A two-stage search framework for constrained multi-gradient descent
Yuan-Zheng Lei, Yaobang Gong, Xianfeng Terry Yang
TL;DR
This work addresses constrained multi-objective optimization by extending the multi-gradient descent framework (MGDA) with a two-stage search to ensure valid descent directions under convex constraints. Stage 1 solves a min-max problem to obtain a weak Pareto stationary direction, while Stage 2 refines to achieve full Pareto stationarity by minimizing the lower bound of directional derivatives; both stages reduce to linear programs when constraints are linear. The approach is validated on a toy problem, a multi-regime fundamental diagram calibration, and a large-scale portfolio optimization, where it consistently yields balanced Pareto fronts and outperforms NSGA-II/NSGA-III in solution quality and reliability, especially in constrained or high-dimensional settings. The results demonstrate the method’s practical impact for large-scale, constrained multi-objective problems and invite extensions to non-convex constraints via linearization.
Abstract
The multi-gradient descent algorithm (MGDA) finds a common descent direction that can improve all objectives by identifying the minimum-norm point in the convex hull of the objective gradients. This method has become a foundational tool in large-scale multi-objective optimization, particularly in multi-task learning. However, MGDA may struggle with constrained problems, whether constraints are incorporated into the gradient hull or handled via projection onto the feasible region.

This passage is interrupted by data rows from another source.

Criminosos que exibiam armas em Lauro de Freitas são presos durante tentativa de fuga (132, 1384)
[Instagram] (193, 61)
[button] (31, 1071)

To address this limitation, we propose a two-stage search algorithm for constrained multi-objective optimization. The first stage formulates a min-max problem that minimizes the upper bound of directional derivatives under constraints, yielding a weakly Pareto stationary solution with balanced progress across objectives. The second stage refines this solution by minimizing the lower bound of directional derivatives to achieve full Pareto stationarity. We evaluate the proposed method on three numerical examples. In a simple case with a known analytical Pareto front, our algorithm converges rapidly. In more complex real-world problems, it consistently outperforms the evolutionary baselines NSGA-II and NSGA-III.